-------- SOURCE EXTRACT

Kitano Takeshi Receives Top French Honor

Kitano Takeshi


The multi-talented Kitano Takeshi (63, profile) was given the highest honor by the French government on Tuesday for his film and artistic works. French Culture Minister Frederic Mitterrand (photo right) presented the Commander of the Order of the Arts and Letters award at the Fondation Cartier museum in Paris, which is showing Kitano’s artworks to the public from Thursday through Sept. 12. His films will also be screened at the Centre Pompidou museum in Paris for the next three months. Mitterrand lauded the Japanese filmmaker’s extraordinary creativity and saying his work is full of spontaneity and teaches us about the multi-faceted nature of people.

“I have long had a fondness for Paris, which is at the heart of culture. This is like an illusion, a dream,” Kitano said. “I’m not so sure I deserve this honor, but I will do my best to be worthy of it.”

Kitano, still best known at home by his comedian stage name Beat Takeshi, made a dramatic entrance into the world of film directing in 1989 with “Violent Cop.” He went on to make a series of films in which explosive violence is balanced against human drama and artistic sensibilities, including 1997’s “Hana-bi,” which won the Golden Lion for best movie at the Venice Film Festival. His work has regularly been hailed in Europe, event the recent avant garde movies that left most Japanese audiences scratching their heads.

----------------

Repeat word for word the part of the article on Kitano Takeshi's French honor that begins at "The multi-talented Kitano" and ends after "nature of people.". The lines after this have no connection to the article.

-------- INFORMATION

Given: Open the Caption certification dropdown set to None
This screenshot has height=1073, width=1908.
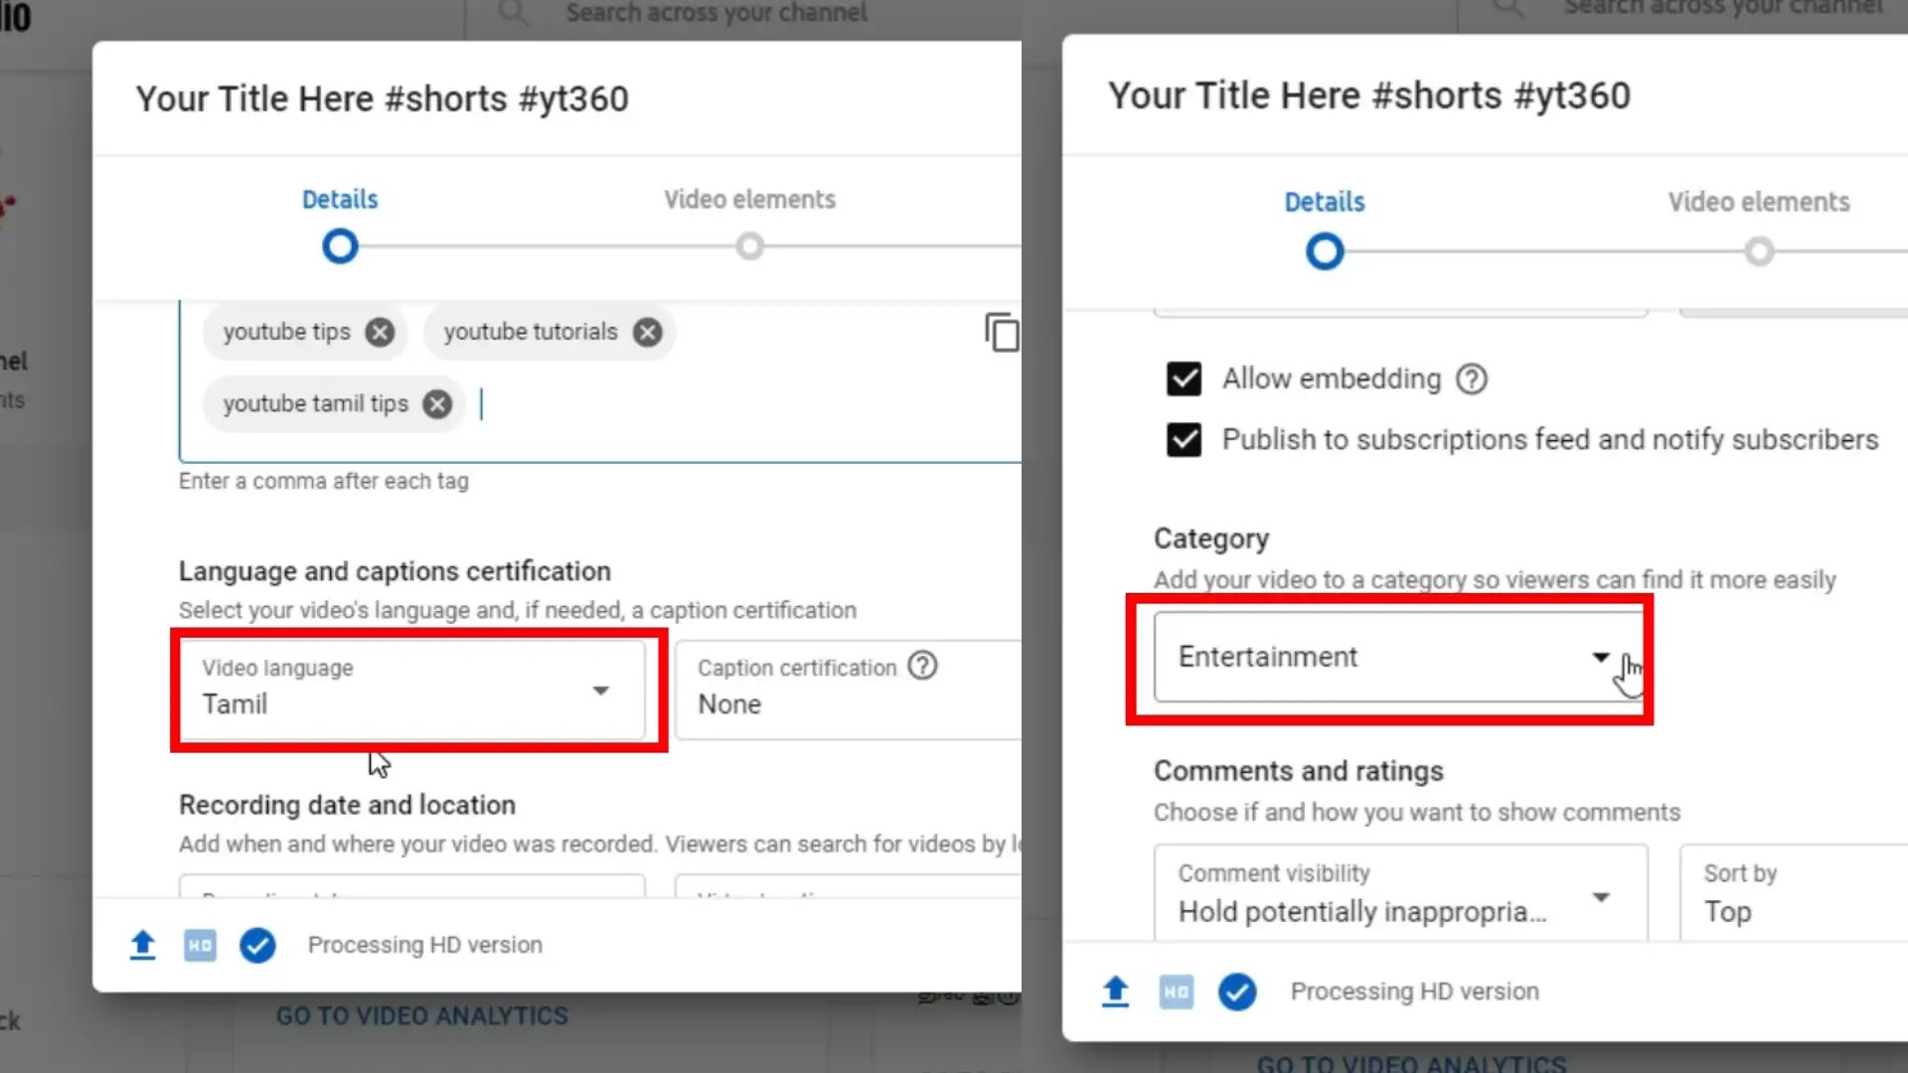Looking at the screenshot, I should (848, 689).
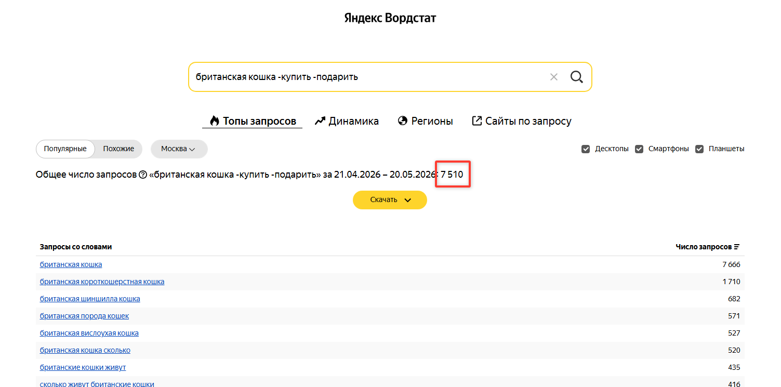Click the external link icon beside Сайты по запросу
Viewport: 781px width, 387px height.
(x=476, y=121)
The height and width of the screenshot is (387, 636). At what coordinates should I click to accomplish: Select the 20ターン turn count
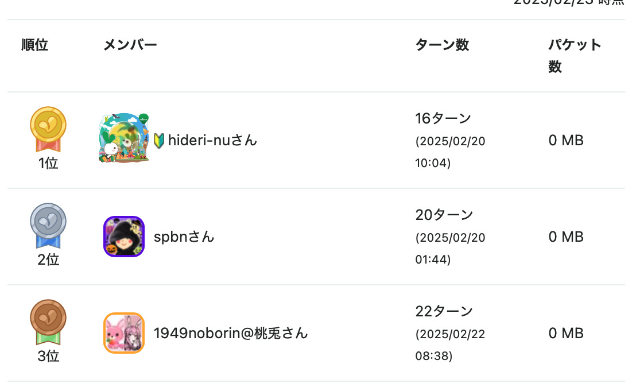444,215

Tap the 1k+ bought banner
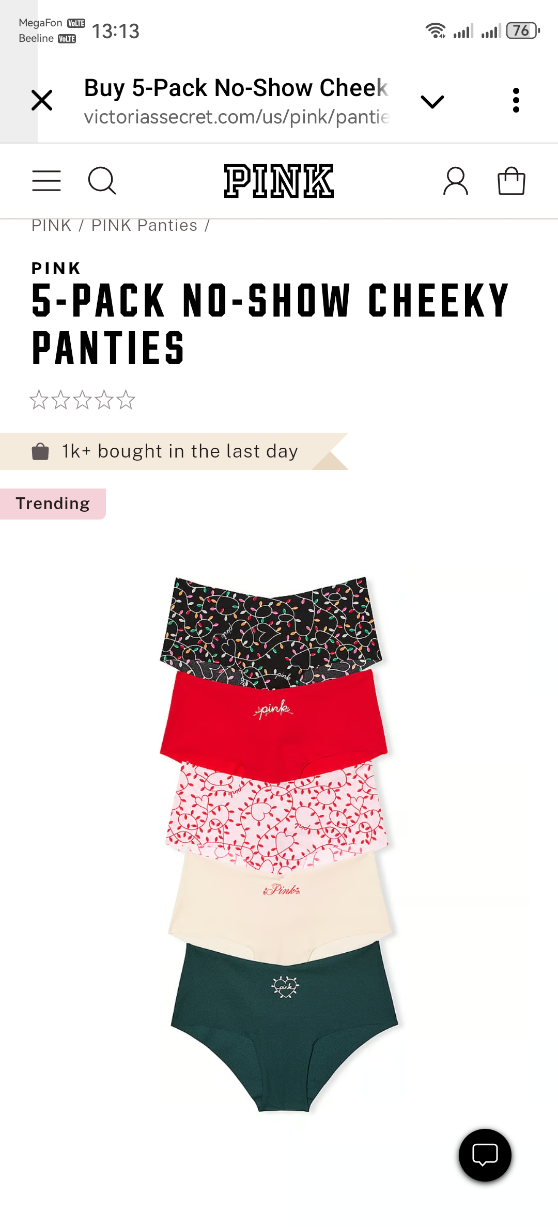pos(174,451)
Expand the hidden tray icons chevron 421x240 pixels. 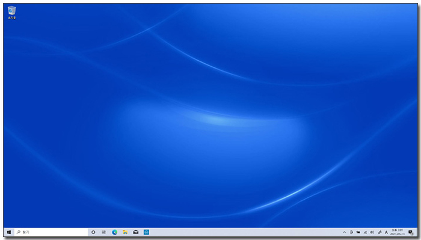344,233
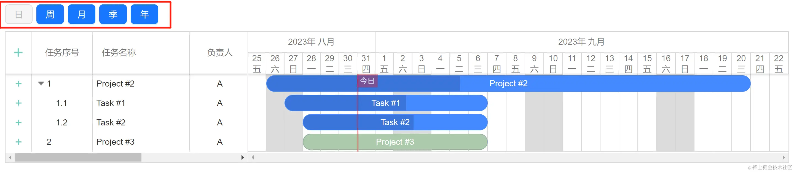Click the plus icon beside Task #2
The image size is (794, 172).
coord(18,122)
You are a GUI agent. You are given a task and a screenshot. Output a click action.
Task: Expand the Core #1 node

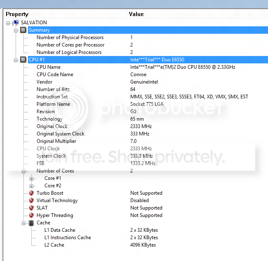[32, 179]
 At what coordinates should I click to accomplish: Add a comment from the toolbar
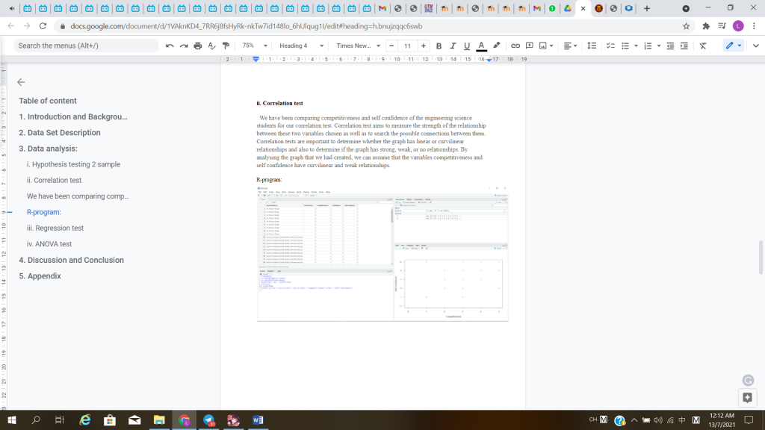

----------------

- ANSWER FOR THIS EXERCISE -
The multi-talented Kitano Takeshi (63, profile) was given the highest honor by the French government on Tuesday for his film and artistic works. French Culture Minister Frederic Mitterrand (photo right) presented the Commander of the Order of the Arts and Letters award at the Fondation Cartier museum in Paris, which is showing Kitano’s artworks to the public from Thursday through Sept. 12. His films will also be screened at the Centre Pompidou museum in Paris for the next three months. Mitterrand lauded the Japanese filmmaker’s extraordinary creativity and saying his work is full of spontaneity and teaches us about the multi-faceted nature of people.